The first stars are thought to have been massive giants made of hydrogen and helium, whose short lives ended in the supernovae that created the heavier elements we detect in younger stars today. To see this period in cosmic history, we need sensitive infrared instruments to detect the faint traces of light that have travelled through space and time to reach us.


Ancient galaxies

The JWST will also look back to the very first galaxies in the Universe to learn more about their evolution and why there’s so much variety in them. Nearly all the spiral and elliptical galaxies that we see today have experienced at least one collision or merger with another local galaxy.

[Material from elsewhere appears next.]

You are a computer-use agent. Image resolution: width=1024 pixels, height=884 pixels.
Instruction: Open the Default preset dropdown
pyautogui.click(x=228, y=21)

Yet older galaxies look entirely different to their modern counterparts – smaller, clumpier, less structured. Examining galaxies can also inform us of the macrostructure of the Universe and how it’s organised on a large scale.

Dark matter

Dark matter is thought to play an important role in the structure of the Universe, accounting for five times the mass of normal matter such as atoms. Considered to be the scaffolding for the Universe, we’re only able to observe dark matter indirectly by measuring how its gravity affects stars and galaxies.

The JWST won’t be able to see dark matter, but it will employ techniques to study the most distant galaxies and look at their rotation for signs that dark matter is at play.

Exoplanet atmospheres

The JWST will help answer the big question of whether life exists beyond Earth by studying a variety of exoplanets – planets outside our Solar System.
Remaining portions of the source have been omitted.